§ WHAT YOU ARE ASKED TO DO: Rewrite every line of the listing below, swapping "GUI agent" for "desktop assistant" and leaving everything else unchanged.
### INPUT RECORDS
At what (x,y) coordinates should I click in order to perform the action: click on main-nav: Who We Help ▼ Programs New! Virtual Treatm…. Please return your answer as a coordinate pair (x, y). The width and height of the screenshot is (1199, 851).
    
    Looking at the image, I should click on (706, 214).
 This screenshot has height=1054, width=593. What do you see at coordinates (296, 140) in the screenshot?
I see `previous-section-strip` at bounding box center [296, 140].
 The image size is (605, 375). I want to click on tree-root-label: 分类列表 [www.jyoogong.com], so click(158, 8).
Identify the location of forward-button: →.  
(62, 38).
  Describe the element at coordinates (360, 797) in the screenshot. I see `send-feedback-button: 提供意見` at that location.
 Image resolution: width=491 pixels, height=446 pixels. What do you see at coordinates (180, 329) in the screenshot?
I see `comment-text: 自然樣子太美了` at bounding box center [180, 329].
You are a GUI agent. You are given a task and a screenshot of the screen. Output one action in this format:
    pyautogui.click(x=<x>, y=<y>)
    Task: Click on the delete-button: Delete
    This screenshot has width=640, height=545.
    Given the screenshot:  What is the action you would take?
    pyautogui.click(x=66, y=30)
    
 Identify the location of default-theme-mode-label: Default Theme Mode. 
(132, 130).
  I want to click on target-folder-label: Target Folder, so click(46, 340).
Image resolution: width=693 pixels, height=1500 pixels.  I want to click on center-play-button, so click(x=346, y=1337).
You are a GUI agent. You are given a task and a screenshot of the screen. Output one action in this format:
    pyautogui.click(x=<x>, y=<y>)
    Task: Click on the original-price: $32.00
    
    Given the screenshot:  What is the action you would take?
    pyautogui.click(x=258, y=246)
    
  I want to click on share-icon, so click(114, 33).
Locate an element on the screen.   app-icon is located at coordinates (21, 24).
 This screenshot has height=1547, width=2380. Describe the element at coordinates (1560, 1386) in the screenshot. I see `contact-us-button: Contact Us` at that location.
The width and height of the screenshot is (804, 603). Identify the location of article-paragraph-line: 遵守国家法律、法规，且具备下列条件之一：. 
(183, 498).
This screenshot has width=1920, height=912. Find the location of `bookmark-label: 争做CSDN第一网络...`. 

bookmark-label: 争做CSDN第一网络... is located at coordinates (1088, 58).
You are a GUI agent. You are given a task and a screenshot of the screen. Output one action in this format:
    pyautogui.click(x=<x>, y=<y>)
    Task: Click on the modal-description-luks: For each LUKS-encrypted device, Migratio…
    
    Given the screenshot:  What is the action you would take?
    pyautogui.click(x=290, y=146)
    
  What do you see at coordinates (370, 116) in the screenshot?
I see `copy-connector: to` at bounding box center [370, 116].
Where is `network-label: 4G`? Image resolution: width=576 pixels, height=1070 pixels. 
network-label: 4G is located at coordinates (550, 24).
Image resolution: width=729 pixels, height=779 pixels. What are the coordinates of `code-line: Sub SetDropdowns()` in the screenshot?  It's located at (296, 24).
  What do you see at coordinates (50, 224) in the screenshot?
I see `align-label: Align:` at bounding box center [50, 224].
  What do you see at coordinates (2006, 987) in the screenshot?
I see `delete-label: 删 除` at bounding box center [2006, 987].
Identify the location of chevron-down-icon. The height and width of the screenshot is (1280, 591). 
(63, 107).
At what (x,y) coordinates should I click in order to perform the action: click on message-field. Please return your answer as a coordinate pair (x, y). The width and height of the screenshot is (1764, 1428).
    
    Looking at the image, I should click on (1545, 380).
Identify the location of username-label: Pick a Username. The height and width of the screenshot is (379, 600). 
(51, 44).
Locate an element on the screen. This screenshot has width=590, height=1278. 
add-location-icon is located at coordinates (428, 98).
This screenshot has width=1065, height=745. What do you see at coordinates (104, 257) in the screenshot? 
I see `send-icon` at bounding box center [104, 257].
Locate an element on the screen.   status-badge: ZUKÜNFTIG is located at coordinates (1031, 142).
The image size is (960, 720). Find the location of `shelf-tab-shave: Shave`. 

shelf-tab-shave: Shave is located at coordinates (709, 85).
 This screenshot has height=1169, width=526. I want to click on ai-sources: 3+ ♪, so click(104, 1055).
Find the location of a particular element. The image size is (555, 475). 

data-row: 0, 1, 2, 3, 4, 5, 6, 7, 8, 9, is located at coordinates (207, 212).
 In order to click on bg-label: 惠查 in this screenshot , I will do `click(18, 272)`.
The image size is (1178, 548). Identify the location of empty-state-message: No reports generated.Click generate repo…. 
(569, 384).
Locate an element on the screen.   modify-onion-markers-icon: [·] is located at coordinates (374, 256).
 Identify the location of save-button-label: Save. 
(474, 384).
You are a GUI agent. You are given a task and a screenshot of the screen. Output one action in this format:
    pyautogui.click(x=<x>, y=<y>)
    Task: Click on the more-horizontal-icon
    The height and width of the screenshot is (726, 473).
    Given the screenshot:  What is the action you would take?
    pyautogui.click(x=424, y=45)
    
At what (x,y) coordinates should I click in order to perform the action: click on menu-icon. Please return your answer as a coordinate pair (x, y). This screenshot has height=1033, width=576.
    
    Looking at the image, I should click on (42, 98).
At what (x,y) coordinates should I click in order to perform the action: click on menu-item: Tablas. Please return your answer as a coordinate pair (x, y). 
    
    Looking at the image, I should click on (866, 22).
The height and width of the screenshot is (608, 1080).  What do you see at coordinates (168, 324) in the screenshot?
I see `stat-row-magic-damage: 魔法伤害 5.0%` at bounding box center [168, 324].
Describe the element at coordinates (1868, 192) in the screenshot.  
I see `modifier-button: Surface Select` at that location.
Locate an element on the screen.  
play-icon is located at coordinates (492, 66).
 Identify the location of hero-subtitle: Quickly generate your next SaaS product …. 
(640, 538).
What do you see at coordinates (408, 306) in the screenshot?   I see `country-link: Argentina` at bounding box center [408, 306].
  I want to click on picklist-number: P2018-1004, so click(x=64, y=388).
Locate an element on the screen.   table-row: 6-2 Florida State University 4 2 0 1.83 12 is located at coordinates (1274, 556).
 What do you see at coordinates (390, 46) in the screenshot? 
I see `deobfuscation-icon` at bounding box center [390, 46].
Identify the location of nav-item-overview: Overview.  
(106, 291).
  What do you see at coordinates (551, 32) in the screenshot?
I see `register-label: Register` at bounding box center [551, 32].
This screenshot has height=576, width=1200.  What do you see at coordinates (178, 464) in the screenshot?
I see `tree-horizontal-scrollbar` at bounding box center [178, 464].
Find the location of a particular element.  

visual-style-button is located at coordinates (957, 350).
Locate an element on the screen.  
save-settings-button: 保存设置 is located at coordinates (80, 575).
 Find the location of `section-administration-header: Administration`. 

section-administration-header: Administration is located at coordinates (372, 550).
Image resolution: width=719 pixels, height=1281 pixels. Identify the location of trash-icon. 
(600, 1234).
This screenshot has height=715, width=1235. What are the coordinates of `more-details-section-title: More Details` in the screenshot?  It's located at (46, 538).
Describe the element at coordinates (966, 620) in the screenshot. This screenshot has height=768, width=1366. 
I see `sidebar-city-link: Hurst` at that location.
######
§ ANSWER TO THIS TASK:
At what (x,y) coordinates should I click in order to perform the action: click on main-nav: Who We Help ▼ Programs New! Virtual Treatm…. Please return your answer as a coordinate pair (x, y). The width and height of the screenshot is (1199, 851).
    
    Looking at the image, I should click on (706, 214).
 This screenshot has height=1054, width=593. What do you see at coordinates (296, 140) in the screenshot?
I see `previous-section-strip` at bounding box center [296, 140].
 The image size is (605, 375). I want to click on tree-root-label: 分类列表 [www.jyoogong.com], so click(158, 8).
Identify the location of forward-button: →.  
(62, 38).
  Describe the element at coordinates (360, 797) in the screenshot. I see `send-feedback-button: 提供意見` at that location.
 Image resolution: width=491 pixels, height=446 pixels. What do you see at coordinates (180, 329) in the screenshot?
I see `comment-text: 自然樣子太美了` at bounding box center [180, 329].
You are a desktop assistant. You are given a task and a screenshot of the screen. Output one action in this format:
    pyautogui.click(x=<x>, y=<y>)
    Task: Click on the delete-button: Delete
    This screenshot has width=640, height=545.
    Given the screenshot:  What is the action you would take?
    pyautogui.click(x=66, y=30)
    
 Identify the location of default-theme-mode-label: Default Theme Mode. 
(132, 130).
  I want to click on target-folder-label: Target Folder, so click(46, 340).
Image resolution: width=693 pixels, height=1500 pixels.  I want to click on center-play-button, so click(x=346, y=1337).
You are a desktop assistant. You are given a task and a screenshot of the screen. Output one action in this format:
    pyautogui.click(x=<x>, y=<y>)
    Task: Click on the original-price: $32.00
    
    Given the screenshot:  What is the action you would take?
    pyautogui.click(x=258, y=246)
    
  I want to click on share-icon, so click(114, 33).
Locate an element on the screen.   app-icon is located at coordinates (21, 24).
 This screenshot has height=1547, width=2380. Describe the element at coordinates (1560, 1386) in the screenshot. I see `contact-us-button: Contact Us` at that location.
The width and height of the screenshot is (804, 603). Identify the location of article-paragraph-line: 遵守国家法律、法规，且具备下列条件之一：. 
(183, 498).
This screenshot has width=1920, height=912. Find the location of `bookmark-label: 争做CSDN第一网络...`. 

bookmark-label: 争做CSDN第一网络... is located at coordinates (1088, 58).
You are a desktop assistant. You are given a task and a screenshot of the screen. Output one action in this format:
    pyautogui.click(x=<x>, y=<y>)
    Task: Click on the modal-description-luks: For each LUKS-encrypted device, Migratio…
    
    Given the screenshot:  What is the action you would take?
    pyautogui.click(x=290, y=146)
    
  What do you see at coordinates (370, 116) in the screenshot?
I see `copy-connector: to` at bounding box center [370, 116].
Where is `network-label: 4G`? Image resolution: width=576 pixels, height=1070 pixels. 
network-label: 4G is located at coordinates (550, 24).
Image resolution: width=729 pixels, height=779 pixels. What are the coordinates of `code-line: Sub SetDropdowns()` in the screenshot?  It's located at (296, 24).
  What do you see at coordinates (50, 224) in the screenshot?
I see `align-label: Align:` at bounding box center [50, 224].
  What do you see at coordinates (2006, 987) in the screenshot?
I see `delete-label: 删 除` at bounding box center [2006, 987].
Identify the location of chevron-down-icon. The height and width of the screenshot is (1280, 591). 
(63, 107).
At what (x,y) coordinates should I click in order to perform the action: click on message-field. Please return your answer as a coordinate pair (x, y). The width and height of the screenshot is (1764, 1428).
    
    Looking at the image, I should click on (1545, 380).
Identify the location of username-label: Pick a Username. The height and width of the screenshot is (379, 600). 
(51, 44).
Locate an element on the screen. This screenshot has width=590, height=1278. 
add-location-icon is located at coordinates (428, 98).
This screenshot has width=1065, height=745. What do you see at coordinates (104, 257) in the screenshot? 
I see `send-icon` at bounding box center [104, 257].
Locate an element on the screen.   status-badge: ZUKÜNFTIG is located at coordinates (1031, 142).
The image size is (960, 720). Find the location of `shelf-tab-shave: Shave`. 

shelf-tab-shave: Shave is located at coordinates (709, 85).
 This screenshot has height=1169, width=526. I want to click on ai-sources: 3+ ♪, so click(104, 1055).
Find the location of a particular element. The image size is (555, 475). 

data-row: 0, 1, 2, 3, 4, 5, 6, 7, 8, 9, is located at coordinates (207, 212).
 In order to click on bg-label: 惠查 in this screenshot , I will do `click(18, 272)`.
The image size is (1178, 548). Identify the location of empty-state-message: No reports generated.Click generate repo…. 
(569, 384).
Locate an element on the screen.   modify-onion-markers-icon: [·] is located at coordinates (374, 256).
 Identify the location of save-button-label: Save. 
(474, 384).
You are a desktop assistant. You are given a task and a screenshot of the screen. Output one action in this format:
    pyautogui.click(x=<x>, y=<y>)
    Task: Click on the more-horizontal-icon
    The height and width of the screenshot is (726, 473).
    Given the screenshot:  What is the action you would take?
    pyautogui.click(x=424, y=45)
    
At what (x,y) coordinates should I click in order to perform the action: click on menu-icon. Please return your answer as a coordinate pair (x, y). This screenshot has height=1033, width=576.
    
    Looking at the image, I should click on (42, 98).
At what (x,y) coordinates should I click in order to perform the action: click on menu-item: Tablas. Please return your answer as a coordinate pair (x, y). 
    
    Looking at the image, I should click on (866, 22).
The height and width of the screenshot is (608, 1080).  What do you see at coordinates (168, 324) in the screenshot?
I see `stat-row-magic-damage: 魔法伤害 5.0%` at bounding box center [168, 324].
Describe the element at coordinates (1868, 192) in the screenshot.  
I see `modifier-button: Surface Select` at that location.
Locate an element on the screen.  
play-icon is located at coordinates (492, 66).
 Identify the location of hero-subtitle: Quickly generate your next SaaS product …. 
(640, 538).
What do you see at coordinates (408, 306) in the screenshot?   I see `country-link: Argentina` at bounding box center [408, 306].
  I want to click on picklist-number: P2018-1004, so click(x=64, y=388).
Locate an element on the screen.   table-row: 6-2 Florida State University 4 2 0 1.83 12 is located at coordinates (1274, 556).
 What do you see at coordinates (390, 46) in the screenshot? 
I see `deobfuscation-icon` at bounding box center [390, 46].
Identify the location of nav-item-overview: Overview.  
(106, 291).
  What do you see at coordinates (551, 32) in the screenshot?
I see `register-label: Register` at bounding box center [551, 32].
This screenshot has height=576, width=1200.  What do you see at coordinates (178, 464) in the screenshot?
I see `tree-horizontal-scrollbar` at bounding box center [178, 464].
Find the location of a particular element.  

visual-style-button is located at coordinates (957, 350).
Locate an element on the screen.  
save-settings-button: 保存设置 is located at coordinates (80, 575).
 Find the location of `section-administration-header: Administration`. 

section-administration-header: Administration is located at coordinates (372, 550).
Image resolution: width=719 pixels, height=1281 pixels. Identify the location of trash-icon. 
(600, 1234).
This screenshot has height=715, width=1235. What are the coordinates of `more-details-section-title: More Details` in the screenshot?  It's located at (46, 538).
Describe the element at coordinates (966, 620) in the screenshot. This screenshot has height=768, width=1366. 
I see `sidebar-city-link: Hurst` at that location.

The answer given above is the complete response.